MSA Reacts to Damning TVA Reportage
Concordia’s Muslim Student Association received a surprise visit by a TVA journalist last week, who went to the club’s office in search of books by religious extremists.
The MSA’s library contains texts by controversial figures like Yusuf al-Qaradawi, Bilal Philips and Raheem Green.
The visit, performed in a hidden camera style, accused the association of disseminating the texts to 6,000 Muslim students at Concordia. According to the university, there is no way to actually confirm the number of Muslim students at Concordia, since students do not inform Concordia of their religious affiliation.
Media outlets would usually call the MSA offices or send them an email—the way The Link did—to make an appointment. But the president of the MSA, Majed Jamous, said the TVA journalist put the students working at the club’s office in “defense mode.”
“They came and on the spot started recording,” Jamous said. Jamous says TVA arrived and recorded without permission from students in the middle of organizing Islamic Awareness Week.
“They didn’t give us a chance to speak, or explain ourselves,” he said.
Jamous says the library contains books on a range of Islamic figures and ideologies and is open to everyone, including students from religion classes.
“Any books we have, it doesn’t mean we’re ‘for’ them, it’s just for academic purposes,” he said.
Concordia told TVA they were looking into the situation.
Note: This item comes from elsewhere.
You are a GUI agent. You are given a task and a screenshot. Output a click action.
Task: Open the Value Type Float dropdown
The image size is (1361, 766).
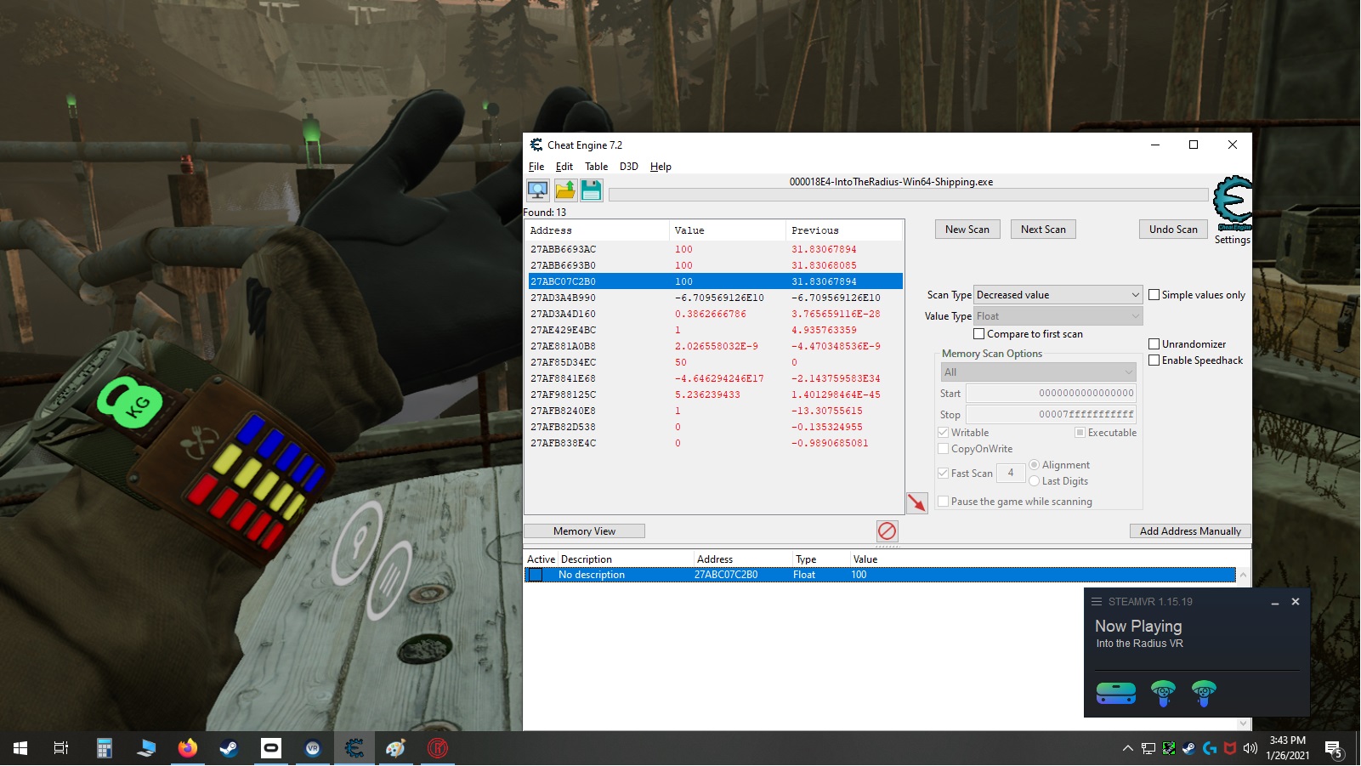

Jamous says he’s meeting with university representatives to explain their side.
“They just wanted to bash us,” he said about the incident.
He’s afraid the report will discourage students from approaching the association, by suggesting the MSA supports controversial ideologies, and is somehow connected to the fundamentalist movement that may have led to six young people from the Montreal area heading to the Middle East.
“We know that it’s not the right way to practice our religion,” Jamous said.